■ **Exercise description**: Quote the data word for word, from the line containing "Given: Click the BVH ticker label" through the line containing "Viewport: 600px width, 600px height.", both lines included.

■ **Material for this exercise**:

## BEGIN

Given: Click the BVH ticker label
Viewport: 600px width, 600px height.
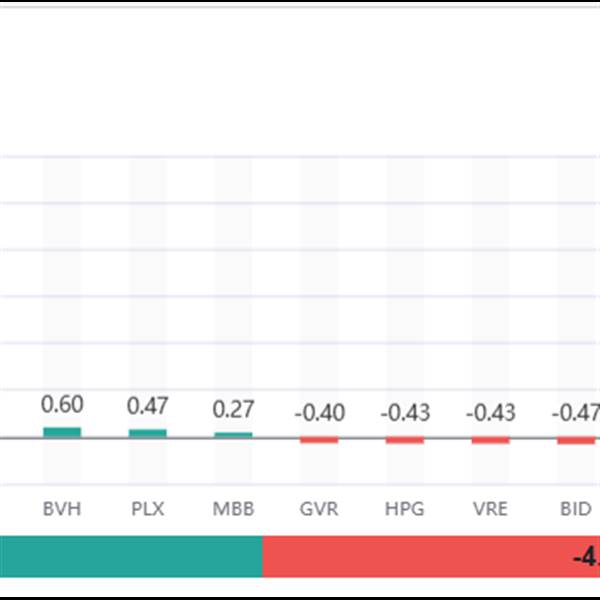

## END
## BEGIN

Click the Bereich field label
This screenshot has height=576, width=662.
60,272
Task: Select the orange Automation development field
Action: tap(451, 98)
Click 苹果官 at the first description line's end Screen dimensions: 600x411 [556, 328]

## END
## BEGIN

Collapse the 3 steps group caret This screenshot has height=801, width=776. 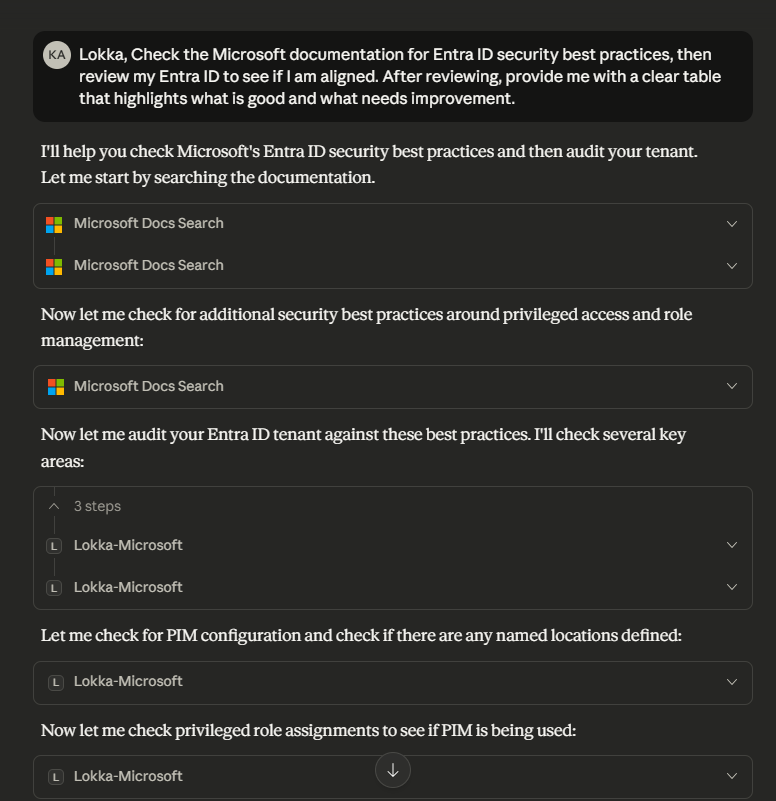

## END

■ **Response to this task**:
Given: Click the BVH ticker label
Viewport: 600px width, 600px height.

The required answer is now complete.